Redazione
d'altroCanto

Da De André a Bach, con un click

Nella società del surf tra siti, social network ed esperienze (con le seconde che paiono acquisire significatività solo se registrate sui primi), la superficie batte la profondità, la rapida assimilazione prevale sulla lenta digestione. Occorre essere mobili e leggeri, per scivolare da un nodo all’altro della rete. Perché nessun nodo ha un valore in sé; ne ha in quanto rimanda ad altri nodi. L’approfondimento rallenta i passaggi, nega il progresso in orizzontale, impone la verticalità del mondo antico. Che spazio hanno in questo mondo Wagner e Brahms, Claudio Monteverdi e Carlo Gesualdo? Sono nodi della rete, magari meno frequentati di Freddy Mercury o Bruce Springsteen. Potrebbe accadere però che un appassionato di Fabrizio De André, passando per la sua Canzone dell’amore perduto, arrivi a Georg Friedrich Telemann in un solo balzo: il cantautore genovese prese la melodia del suo pezzo dall’adagio del concerto per tromba in re maggiore del tedesco. E da Telemann si arriva facilmente a Bach, e da qui a Beethoven e Brahms. Si faceva anche una volta?

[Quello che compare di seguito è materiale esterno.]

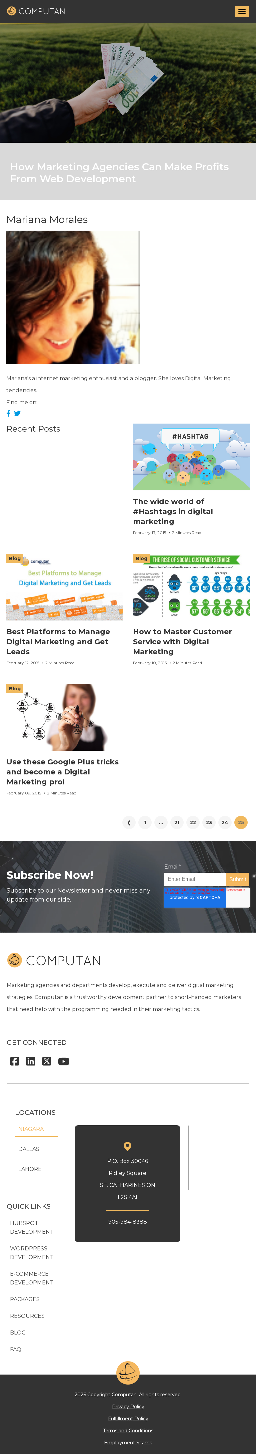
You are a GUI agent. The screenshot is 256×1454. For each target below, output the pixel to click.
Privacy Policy (128, 1407)
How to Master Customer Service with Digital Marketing (182, 641)
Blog (15, 558)
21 (176, 822)
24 (225, 822)
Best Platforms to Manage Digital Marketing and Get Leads (58, 641)
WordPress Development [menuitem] (32, 1252)
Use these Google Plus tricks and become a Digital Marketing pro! (62, 771)
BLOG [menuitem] (18, 1332)
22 (193, 822)
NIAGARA (31, 1129)
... (161, 822)
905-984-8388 (127, 1222)
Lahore (30, 1169)
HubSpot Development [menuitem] (32, 1227)
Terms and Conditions (128, 1431)
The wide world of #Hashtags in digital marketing (173, 511)
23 (209, 822)
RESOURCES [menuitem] (27, 1316)
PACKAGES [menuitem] (25, 1299)
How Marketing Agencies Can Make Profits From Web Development (119, 173)
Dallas (28, 1149)
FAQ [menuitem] (15, 1349)
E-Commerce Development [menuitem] (32, 1278)
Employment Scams (128, 1443)
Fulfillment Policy (128, 1419)
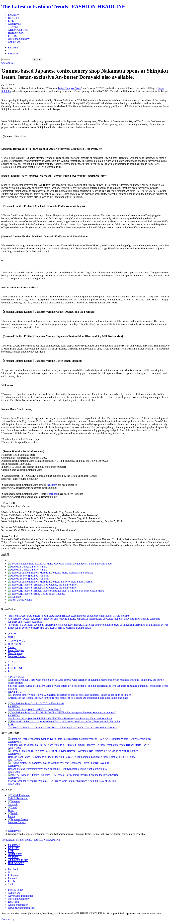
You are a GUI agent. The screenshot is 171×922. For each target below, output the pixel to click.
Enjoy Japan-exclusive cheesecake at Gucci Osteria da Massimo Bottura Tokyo (49, 627)
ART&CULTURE (18, 29)
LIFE (11, 20)
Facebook (13, 47)
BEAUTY (13, 17)
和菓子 (12, 637)
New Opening (15, 653)
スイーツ (13, 633)
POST (11, 665)
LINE (11, 671)
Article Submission (18, 904)
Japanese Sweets (17, 656)
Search (37, 59)
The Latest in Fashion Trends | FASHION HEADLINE (63, 7)
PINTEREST (15, 668)
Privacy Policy (15, 889)
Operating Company (19, 38)
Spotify (12, 884)
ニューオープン (17, 640)
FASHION (14, 14)
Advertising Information (20, 895)
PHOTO (12, 35)
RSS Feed (13, 901)
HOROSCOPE (16, 32)
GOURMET (15, 23)
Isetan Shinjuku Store (69, 88)
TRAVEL (13, 26)
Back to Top (7, 919)
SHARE (12, 662)
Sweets (12, 647)
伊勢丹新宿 (14, 644)
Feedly (11, 881)
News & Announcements (21, 907)
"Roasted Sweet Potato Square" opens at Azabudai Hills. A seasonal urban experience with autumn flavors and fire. (68, 615)
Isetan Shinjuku (16, 650)
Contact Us (14, 41)
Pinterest (12, 878)
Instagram (13, 53)
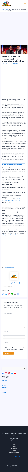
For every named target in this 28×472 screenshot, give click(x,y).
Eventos (6, 9)
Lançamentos (5, 390)
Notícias (4, 392)
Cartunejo (4, 380)
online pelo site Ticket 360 (9, 234)
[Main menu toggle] (25, 3)
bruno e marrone (9, 267)
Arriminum (17, 456)
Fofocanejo (5, 387)
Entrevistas (5, 383)
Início (2, 9)
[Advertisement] (14, 27)
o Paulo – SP (17, 200)
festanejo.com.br (7, 286)
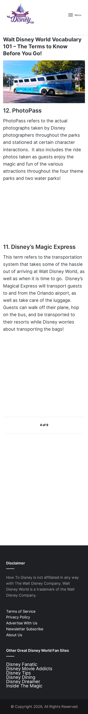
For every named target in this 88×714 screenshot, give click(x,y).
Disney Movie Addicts (29, 668)
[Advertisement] (33, 374)
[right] (58, 425)
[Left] (30, 425)
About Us (14, 635)
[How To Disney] (20, 13)
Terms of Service (20, 611)
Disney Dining (20, 677)
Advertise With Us (21, 623)
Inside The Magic (24, 685)
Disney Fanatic (21, 664)
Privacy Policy (18, 617)
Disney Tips (18, 673)
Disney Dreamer (23, 681)
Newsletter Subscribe (24, 629)
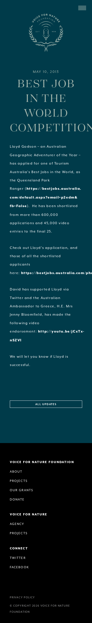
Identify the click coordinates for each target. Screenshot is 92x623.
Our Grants (21, 490)
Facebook (19, 567)
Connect (19, 548)
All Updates (46, 404)
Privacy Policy (22, 597)
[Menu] (82, 8)
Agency (17, 524)
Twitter (18, 558)
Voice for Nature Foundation (46, 33)
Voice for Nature (28, 514)
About (16, 471)
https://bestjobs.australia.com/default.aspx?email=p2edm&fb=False (45, 197)
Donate (17, 499)
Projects (19, 481)
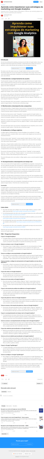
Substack (17, 456)
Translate (3, 4)
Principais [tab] (3, 405)
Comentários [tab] (4, 391)
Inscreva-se (36, 1)
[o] (41, 427)
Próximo (39, 383)
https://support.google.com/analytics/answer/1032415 (14, 215)
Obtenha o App (28, 453)
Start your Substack (18, 453)
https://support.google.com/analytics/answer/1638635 (14, 227)
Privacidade (23, 450)
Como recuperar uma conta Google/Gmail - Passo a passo (15, 417)
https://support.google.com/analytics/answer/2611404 (14, 218)
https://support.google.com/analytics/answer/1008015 (24, 211)
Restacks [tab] (9, 391)
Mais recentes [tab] (9, 405)
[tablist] (6, 392)
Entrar (41, 1)
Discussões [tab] (15, 405)
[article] (22, 411)
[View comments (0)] (6, 19)
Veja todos (4, 433)
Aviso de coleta (32, 450)
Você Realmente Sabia (9, 413)
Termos (27, 450)
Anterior (5, 383)
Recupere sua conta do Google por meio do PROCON (13, 409)
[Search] (42, 406)
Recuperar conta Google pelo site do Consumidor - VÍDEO (14, 425)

Magari sì, ma con più difficoltà, scartabellando enciclopedie. Adesso tutto è a disposizione con un click. Si rischia il livellamento? Viene meno la differenza di “valore estetico”? Darà scandalo passare con due salti da De André a Bach? La percezione dello scandalo è solo un problema di anagrafe: per i millennial sarà tutto normale. E non è detto che qualcuno di loro, attirato dal magnete Bach, non affondi nella sua grandezza. Perché in effetti nel valore della musica è insita la sua resistenza al tempo che cambia. Sarà solo il modo in cui la si avvicinerà a cambiare.